L’inclusion d’abord : quand l’IA parle, la gouvernance doit écouter

Gouvernance de l’IA, inclusion numérique et littératie linguistique en santé mentale (2026)

Le choc de deux mondes : accélération technologique et changement épidémiologique et démographique

1.      Psy. MSc. Rebecca Oswago — Directrice de la santé mentale, Seniors International Consulting (SICs)

2.      PhD Adeline Allègre  ­­ Directrice One Health, Seniors International Consulting (SICs)

3.      Dan Cristal — Directeur de la gouvernance, Seniors International Consulting (SICs)

4.      MSc. Víctor Piriz Correa, MD — PDG et chef de projet organisationnel senior, Seniors International Consulting (SICs)

Ouverture (Davos 2026) : le dialogue avant le déploiement

Hier, au lancement de Davos 2026, un moment qui mérite d’être gardé comme avertissement stratégique : l’ouverture musicale — Mäller et son orchestre de chambre — a rappelé quelque chose d’élémentaire et, pour cette raison même, facile à oublier dans la fièvre technologique.

La musique a été, probablement, la première technologie inventée par l’humanité pour communiquer lorsque les mots ne suffisaient pas encore : une manière de coordonner sens, confiance et communauté sans manuels ni interfaces.

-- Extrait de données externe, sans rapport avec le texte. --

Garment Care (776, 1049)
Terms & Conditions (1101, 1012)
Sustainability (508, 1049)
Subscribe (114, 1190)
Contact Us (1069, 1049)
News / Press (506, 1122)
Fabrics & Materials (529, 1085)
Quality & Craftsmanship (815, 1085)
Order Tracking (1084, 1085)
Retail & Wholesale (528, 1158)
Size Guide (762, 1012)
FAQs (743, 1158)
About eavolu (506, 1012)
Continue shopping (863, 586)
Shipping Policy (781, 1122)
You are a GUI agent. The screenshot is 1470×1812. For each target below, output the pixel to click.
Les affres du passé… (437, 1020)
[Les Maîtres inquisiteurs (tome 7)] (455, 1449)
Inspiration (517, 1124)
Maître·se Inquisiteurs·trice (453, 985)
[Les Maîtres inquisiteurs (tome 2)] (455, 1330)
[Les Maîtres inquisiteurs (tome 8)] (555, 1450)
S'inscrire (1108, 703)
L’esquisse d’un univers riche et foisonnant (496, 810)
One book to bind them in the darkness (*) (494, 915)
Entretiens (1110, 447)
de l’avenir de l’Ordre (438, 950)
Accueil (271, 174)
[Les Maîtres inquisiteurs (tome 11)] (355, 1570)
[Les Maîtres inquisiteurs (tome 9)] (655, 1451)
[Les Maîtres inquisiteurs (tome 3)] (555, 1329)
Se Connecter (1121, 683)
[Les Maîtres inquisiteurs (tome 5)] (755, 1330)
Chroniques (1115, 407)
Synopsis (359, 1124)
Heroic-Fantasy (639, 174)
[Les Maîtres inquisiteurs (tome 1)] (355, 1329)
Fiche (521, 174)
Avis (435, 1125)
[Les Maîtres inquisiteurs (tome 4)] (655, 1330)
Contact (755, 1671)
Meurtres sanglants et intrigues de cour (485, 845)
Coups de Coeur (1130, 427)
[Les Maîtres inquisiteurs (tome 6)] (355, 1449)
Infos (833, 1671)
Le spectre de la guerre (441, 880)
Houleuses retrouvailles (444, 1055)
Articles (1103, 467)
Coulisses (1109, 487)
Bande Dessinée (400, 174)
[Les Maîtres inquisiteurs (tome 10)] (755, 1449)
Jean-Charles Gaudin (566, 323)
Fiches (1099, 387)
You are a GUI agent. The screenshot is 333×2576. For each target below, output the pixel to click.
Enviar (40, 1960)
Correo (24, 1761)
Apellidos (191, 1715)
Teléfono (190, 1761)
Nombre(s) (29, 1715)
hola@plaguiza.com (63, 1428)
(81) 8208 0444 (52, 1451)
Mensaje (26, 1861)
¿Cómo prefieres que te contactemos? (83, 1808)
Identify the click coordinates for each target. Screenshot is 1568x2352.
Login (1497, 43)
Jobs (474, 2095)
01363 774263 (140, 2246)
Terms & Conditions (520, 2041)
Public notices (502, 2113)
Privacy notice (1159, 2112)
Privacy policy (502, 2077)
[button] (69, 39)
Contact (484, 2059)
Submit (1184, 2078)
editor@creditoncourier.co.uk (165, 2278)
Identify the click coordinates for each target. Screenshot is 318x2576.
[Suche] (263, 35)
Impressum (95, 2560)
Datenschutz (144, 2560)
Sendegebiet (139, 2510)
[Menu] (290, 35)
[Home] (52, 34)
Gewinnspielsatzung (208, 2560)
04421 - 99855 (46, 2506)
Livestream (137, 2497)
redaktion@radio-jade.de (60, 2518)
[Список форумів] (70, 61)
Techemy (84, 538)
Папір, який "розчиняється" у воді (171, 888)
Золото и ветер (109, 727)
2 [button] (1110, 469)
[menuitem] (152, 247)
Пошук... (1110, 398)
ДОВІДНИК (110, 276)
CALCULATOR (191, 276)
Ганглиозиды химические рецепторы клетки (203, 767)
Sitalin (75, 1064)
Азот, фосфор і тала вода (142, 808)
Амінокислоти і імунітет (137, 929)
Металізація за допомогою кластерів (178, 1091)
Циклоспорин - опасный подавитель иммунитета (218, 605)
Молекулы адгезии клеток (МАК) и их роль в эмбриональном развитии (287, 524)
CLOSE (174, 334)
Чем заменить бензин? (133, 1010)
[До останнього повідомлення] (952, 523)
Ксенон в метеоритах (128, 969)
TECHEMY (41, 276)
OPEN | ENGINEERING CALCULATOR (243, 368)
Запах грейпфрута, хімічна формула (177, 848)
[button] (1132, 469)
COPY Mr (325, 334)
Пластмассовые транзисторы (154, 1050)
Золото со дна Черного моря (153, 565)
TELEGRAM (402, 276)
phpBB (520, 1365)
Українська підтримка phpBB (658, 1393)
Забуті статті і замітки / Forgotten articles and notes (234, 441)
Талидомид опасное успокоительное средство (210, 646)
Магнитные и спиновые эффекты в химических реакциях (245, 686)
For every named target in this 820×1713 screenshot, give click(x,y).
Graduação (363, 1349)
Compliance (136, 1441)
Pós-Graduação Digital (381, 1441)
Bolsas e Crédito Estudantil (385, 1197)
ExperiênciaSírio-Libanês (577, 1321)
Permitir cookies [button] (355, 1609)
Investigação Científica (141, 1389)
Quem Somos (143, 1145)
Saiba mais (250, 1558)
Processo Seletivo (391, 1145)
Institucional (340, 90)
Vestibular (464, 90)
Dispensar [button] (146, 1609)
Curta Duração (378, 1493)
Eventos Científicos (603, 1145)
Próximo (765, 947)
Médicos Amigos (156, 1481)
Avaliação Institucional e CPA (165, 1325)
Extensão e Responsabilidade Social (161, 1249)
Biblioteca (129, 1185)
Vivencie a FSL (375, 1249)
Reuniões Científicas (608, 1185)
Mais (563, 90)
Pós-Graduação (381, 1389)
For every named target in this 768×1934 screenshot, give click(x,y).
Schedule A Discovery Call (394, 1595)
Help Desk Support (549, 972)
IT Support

Cet « esprit du dialogue » n’est pas un ornement culturel. C’est une leçon de gouvernance : dans un orchestre, l’harmonie ne naît pas de la puissance de calcul ; elle naît de règles partagées, de l’écoute, de limites, de responsabilités et d’une architecture qui permet à chaque instrument de contribuer sans détruire l’ensemble. En santé mentale, l’IA — et en particulier l’IA linguistique — entre dans l’endroit le plus sensible du système : le langage par lequel une société nomme la souffrance, demande de l’aide et décide de faire confiance.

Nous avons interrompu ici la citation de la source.